Problem Description
Given two integers start and goal, determine the minimum number of bit flips required to convert start into goal. A bit flip involves changing a single bit from 0 to 1 or from 1 to 0. This problem is equivalent to computing the Hamming distance between the binary representations of start and goal.
Key Insights
- Use the XOR operation on start and goal to get a number whose set bits (1's) represent the positions where start and goal differ.
- Count the number of set bits in the result which directly gives the minimum number of bit flips needed.
- This technique efficiently computes the answer in O(n) time where n is the number of bits, given that start and goal are bounded by 10^9, n is at most 32.
Space and Time Complexity
Time Complexity: O(1) - constant time with respect to the size of integers since the number of bits is fixed (e.g., 32 bits).

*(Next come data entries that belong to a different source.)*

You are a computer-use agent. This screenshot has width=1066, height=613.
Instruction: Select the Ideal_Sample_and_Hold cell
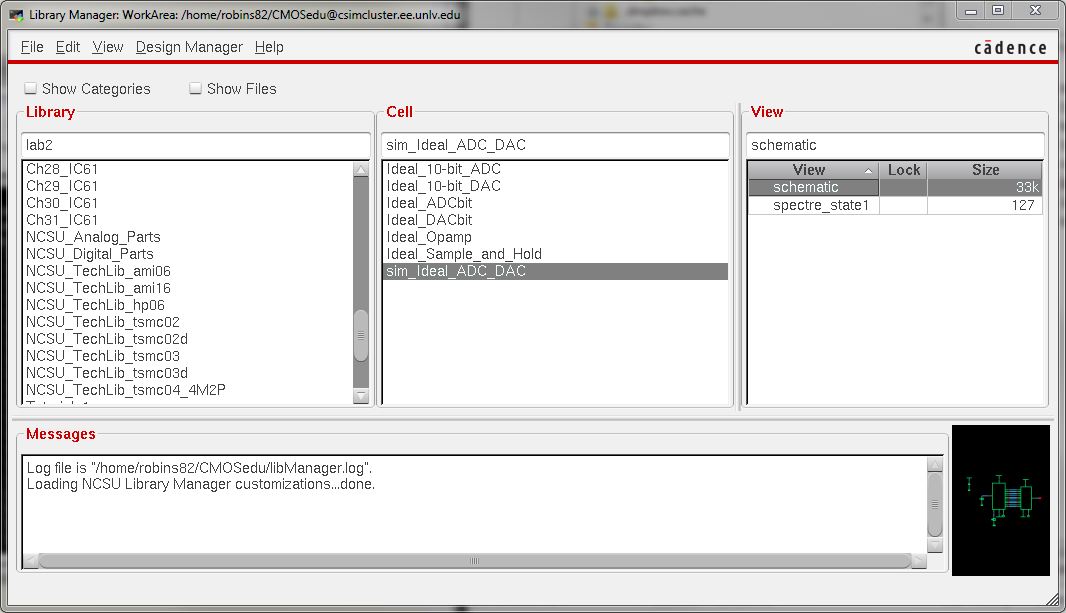click(x=464, y=254)
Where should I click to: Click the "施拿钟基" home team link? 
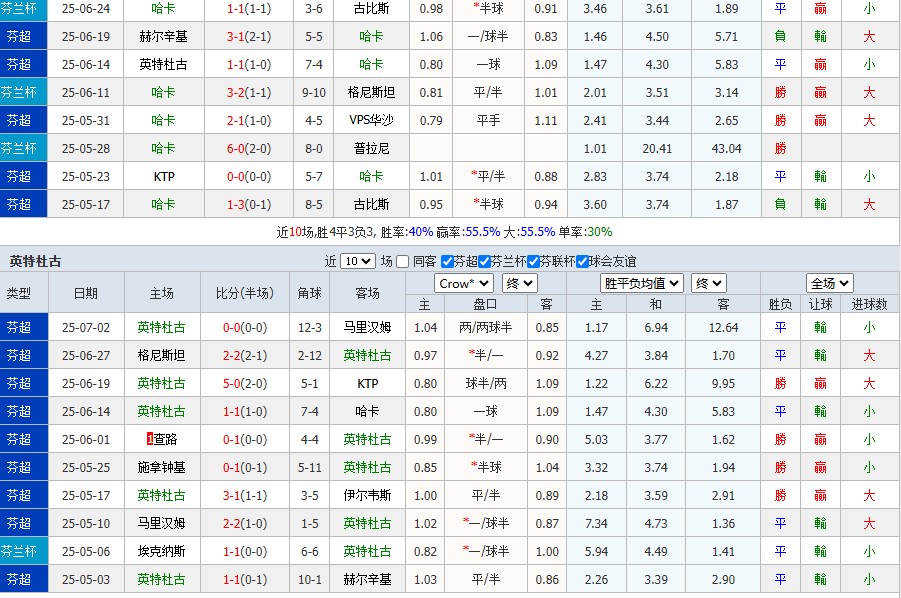click(163, 465)
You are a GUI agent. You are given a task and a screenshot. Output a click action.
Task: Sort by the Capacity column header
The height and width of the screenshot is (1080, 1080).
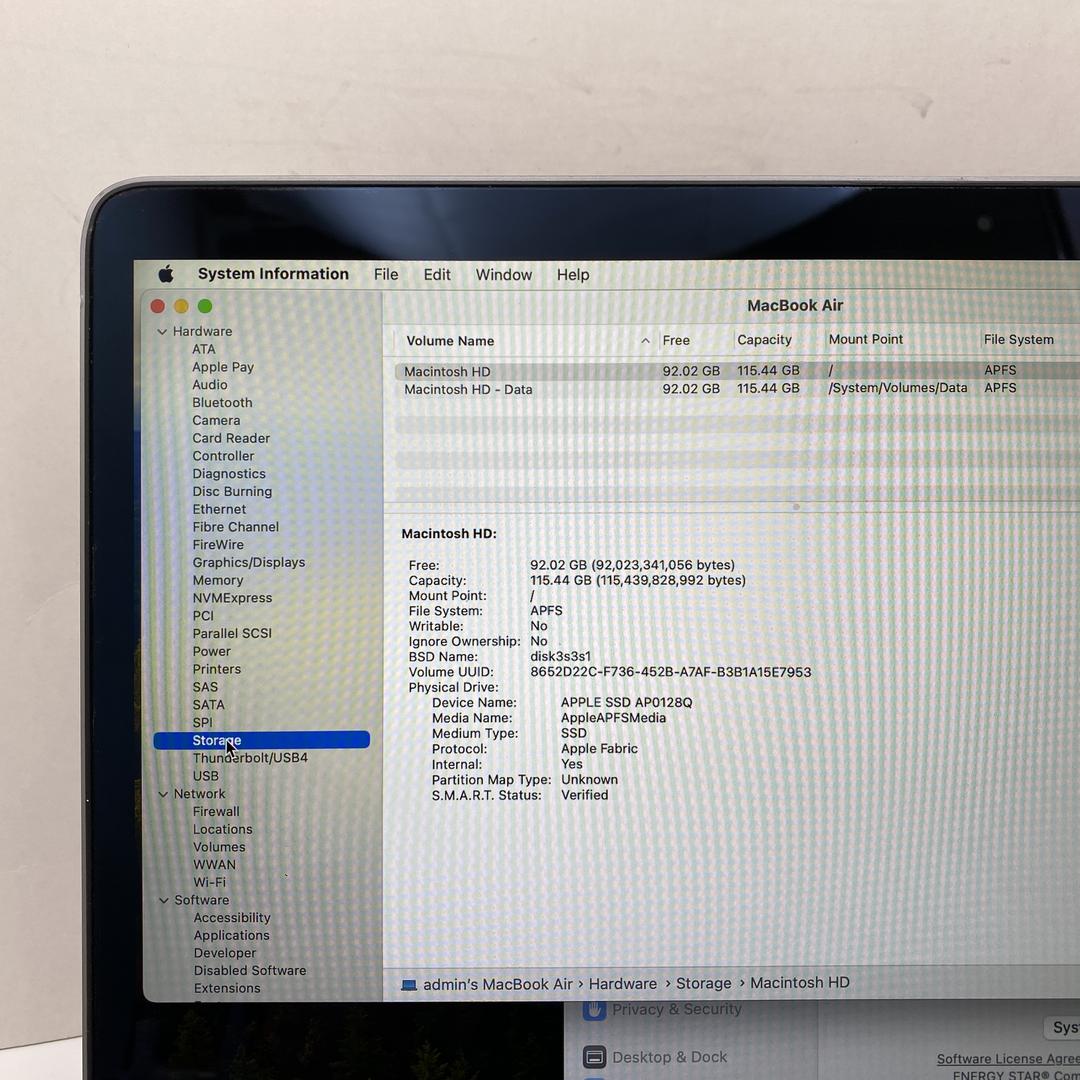click(764, 340)
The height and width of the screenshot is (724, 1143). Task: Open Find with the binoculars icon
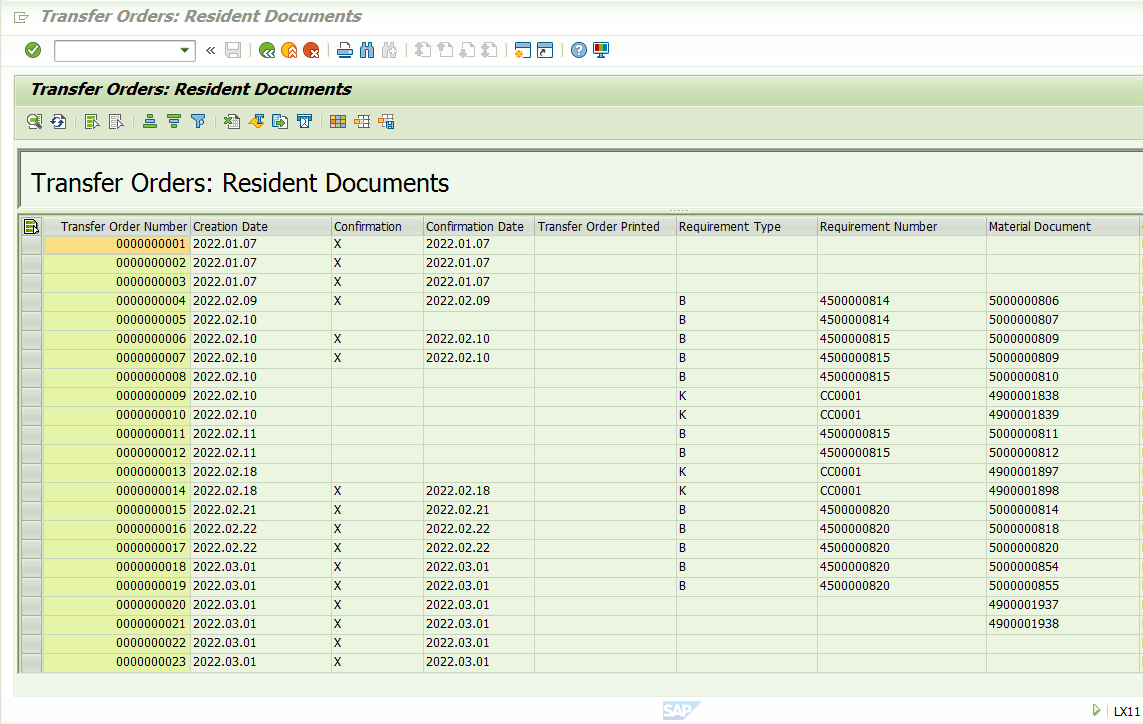367,50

Space Complexity: O(1) - uses a constant amount of additional space.
Solution
The solution leverages bit manipulation:
- Compute the XOR of start and goal. This operation highlights all the bits that differ between the two numbers.
- Iterate through the bits of the XOR result and count the number of set bits.

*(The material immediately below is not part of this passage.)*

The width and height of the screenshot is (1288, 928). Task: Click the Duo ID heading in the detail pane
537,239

- The count obtained is equal to the minimum number of bit flips required.
Data Structures and Algorithms:
- Bitwise XOR: To detect differing bits.
- Bit counting: Can be performed using a loop and bit shifting, or utilizing built-in functions if available.
Key Trick:
- Using XOR directly transforms the problem into counting the number of ones (the Hamming distance), which is much simpler and more efficient than comparing bit by bit manually.